Obviously, the Ingenuity Mars Copter is in a category of its own! 

I mean it’s (a) real and (b) flying on Mars!!!!  Flying! On Mars!  This is what robots are supposed to be!

Down here on Earth, there are lots and lots and lots of robots and robot projects.  I’ll call attention to a few that stand out by not following the herd:

  • Ibex – I want a robot I can ride.  With horns!
  • Wheelbot – how does this even work?  It’s magical.
  • Volodrone – one of the winners in the “that’s not big enough!” department!

But I’m going to tip my hat to the prohibitive favorite: The land of Real Gundam.

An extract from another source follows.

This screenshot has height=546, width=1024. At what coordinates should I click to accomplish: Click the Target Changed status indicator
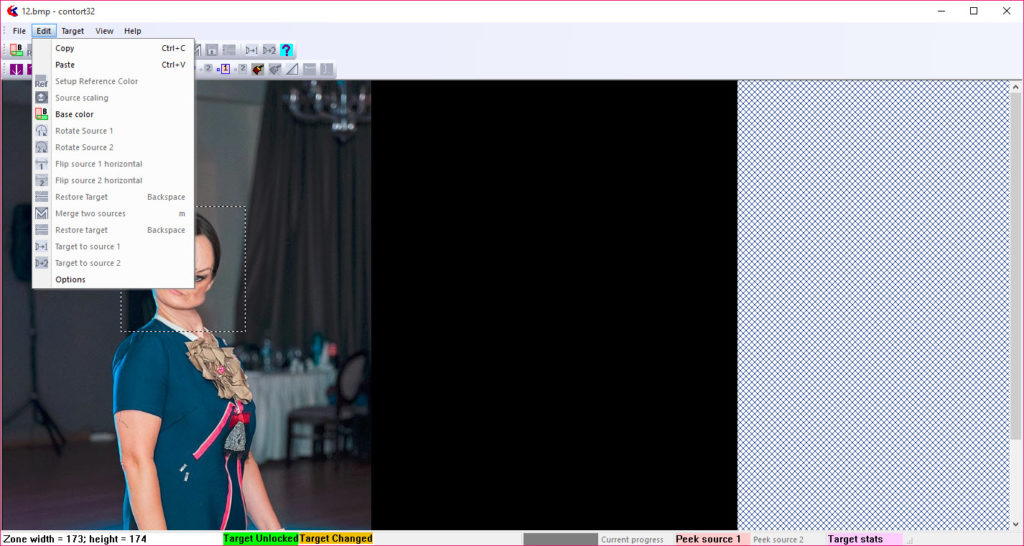pyautogui.click(x=336, y=539)
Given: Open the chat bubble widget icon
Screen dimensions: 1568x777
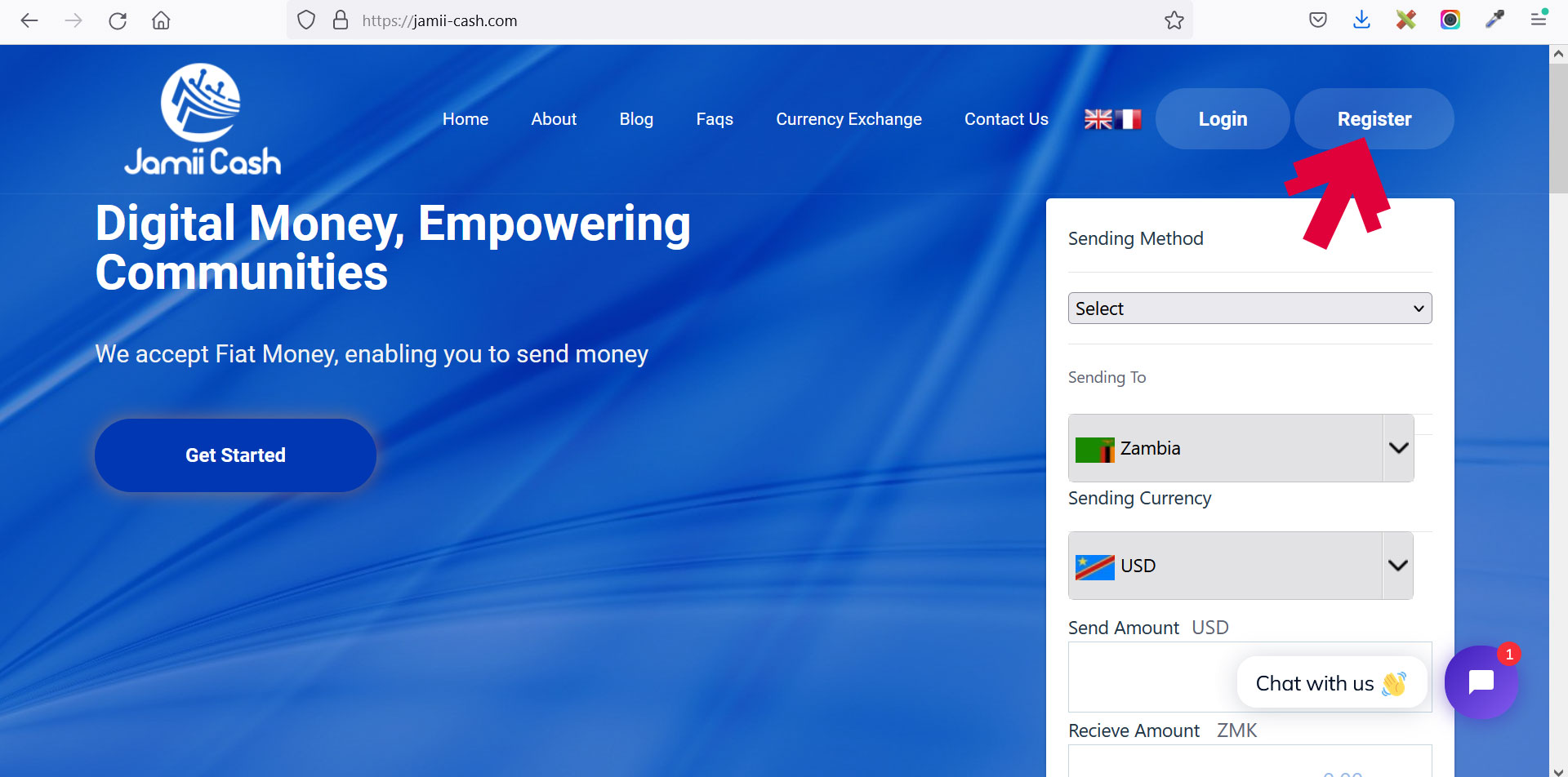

As my post indicated:  the purpose of this device is to BE AWESOME.  Why did we build it?  BECAUSE WE COULD.

Now THAT’S what I call a robot!


Dave Barry Tribute Band Names

As always, I noted ideas for band names, taken from real science and technology articles.

Let me pick a couple of favorites:

Trilobite Eyes
Fluidic innervation

Most of this years list:

Ankylosaur’s Tail-Club
Ankylosaur’s Hair Club
Leidenfrost effect
Structured Thermal Armour
Embayment
Foehn wind 
Fluidic innervation

Sensorize
Ultrafast
Energy exchange
Two single Rydbergs
A jumping reaction wheel unicycle
Non-holonomic
Under-actuated dynamics
Two unstable degrees of freedom
Self-erection
Disturbance rejection
While balancing
Entanglement purification
Doubling architecture
Quantum memories
Entanglement fidelities
Brain slosh reductions (This should be a cocktail)
Contactless Fabrication
Full Acoustic Trapping
Elongated Parts
Speculative Side-channel Attack
A Forward Speculative Interference Attack
Reorder Buffer Contention
Speculation-invariant instructions
Delay-on-miss
Trilobite Eyes
Metalens
Extreme Depth of Field
Boasts Huge


Books

As always, I read continuously and posted weekly book reviews.  This year I reviewed 22 non-fiction and 55 fiction.

Some Best Books

This year I read most of new fav Mick Herron’s Slough House, as well as recurring favs Stross, Aaronovitch, etc.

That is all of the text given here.